The recent financial crisis has led to heightened scrutiny across the financial markets. After the markets collapsed in 2008 there were calls for increased regulation of the financial markets, which led to the passage of the Dodd Frank Act. Despite the increased scrutiny and regulation, not every aspect of the financial markets is sufficiently covered and grey areas exist where it is unclear how the law will affect certain practices. One such practice is that of high-frequency trading.
High-frequency trading is the use of sophisticated technological tools and computer algorithms to rapidly trade securities. High-frequency trading uses proprietary trading strategies carried out by computers to move in and out of positions in seconds or fractions of a second. It is said that this form of trading benefits the markets by moving supply and demand among long-term investors quickly and efficiently thereby reducing volatility and increasing liquidity.
However, opponents of high-frequency trading have identified numerous perceived problems associated with the practice. One such problem is that securities exchanges have been selling access to market data to high-frequency traders in such a way that they have access to the information a very short period of time before other investors. Opponents claim that high-frequency traders then use this information to improperly influence the financial markets – at the expense of other investors that lack this “earlier” access to the market data provided by the exchanges.

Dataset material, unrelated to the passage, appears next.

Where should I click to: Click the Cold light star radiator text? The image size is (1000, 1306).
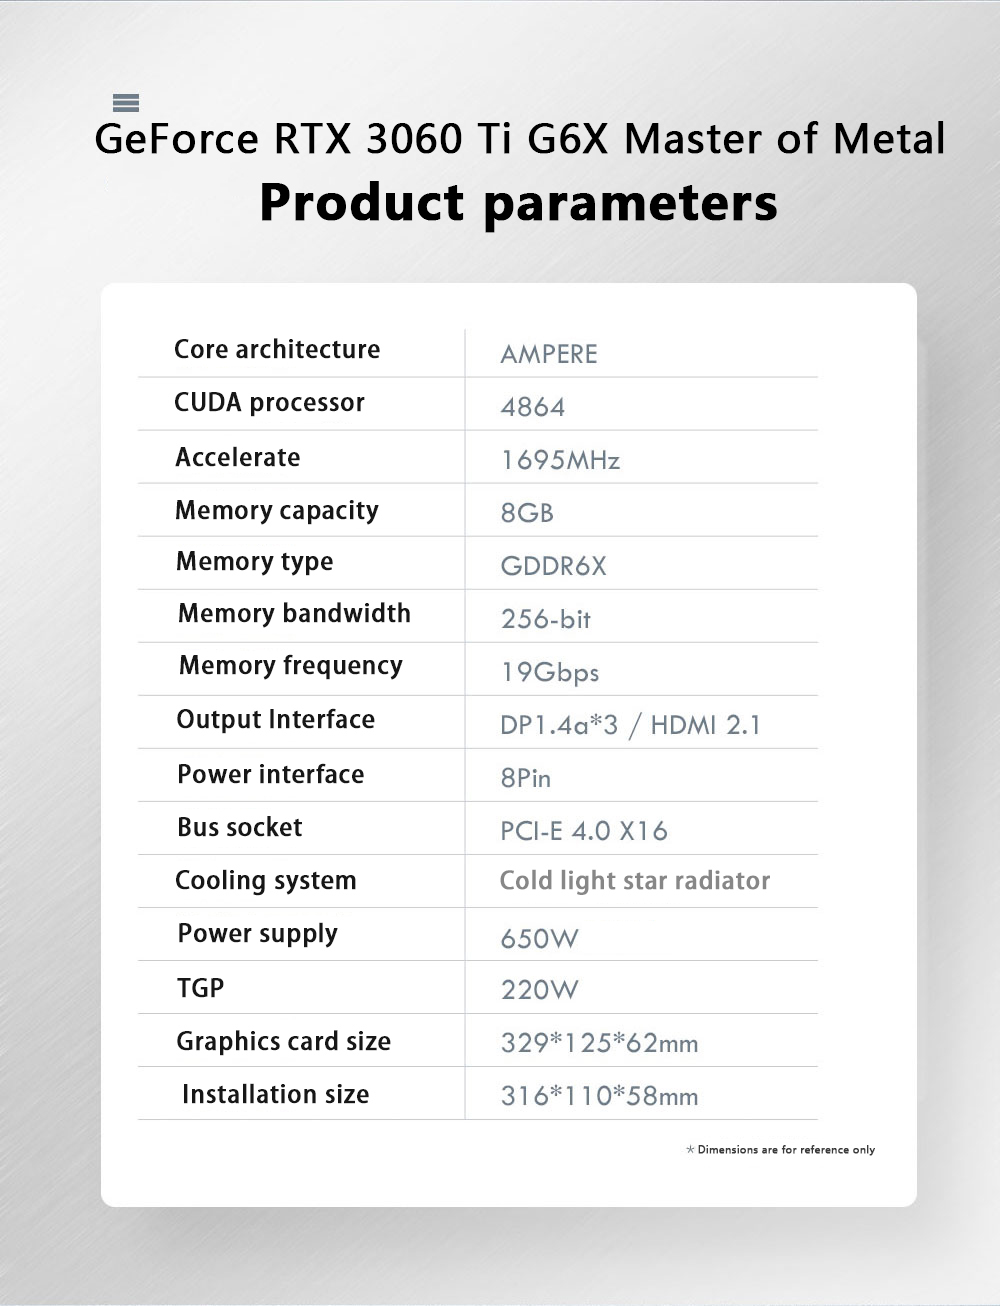pos(634,881)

The trouble in attempting to root out any potential violations associated with these problems lies in the current regulatory scheme governing the financial markets. For example, the SEC has the power under §11A(c) of the Securities and Exchange Act of 1934 to adopt rules relating to “distribution or publication” of financial information applicable to exchanges. However, in order to prove fraud on the part of the high-frequency traders the government must prove intent to artificially affect stock prices or to defraud others. Further, exchanges enjoy special regulatory status that shields them from certain legal challenges – they are self-regulators, which means they are protected from liability for damages that clients suffer as a result of their actions.
Thus, the current regulatory state governing high-frequency trading poses potential difficulties in rooting out “real” violations of the law in this domain, but too much regulation will likely serve to deter investors from partaking in high-frequency trading, and thus destroy the value added by this practice. It will be interesting to see how the law is shaped and/or adapts to these challenges in the future.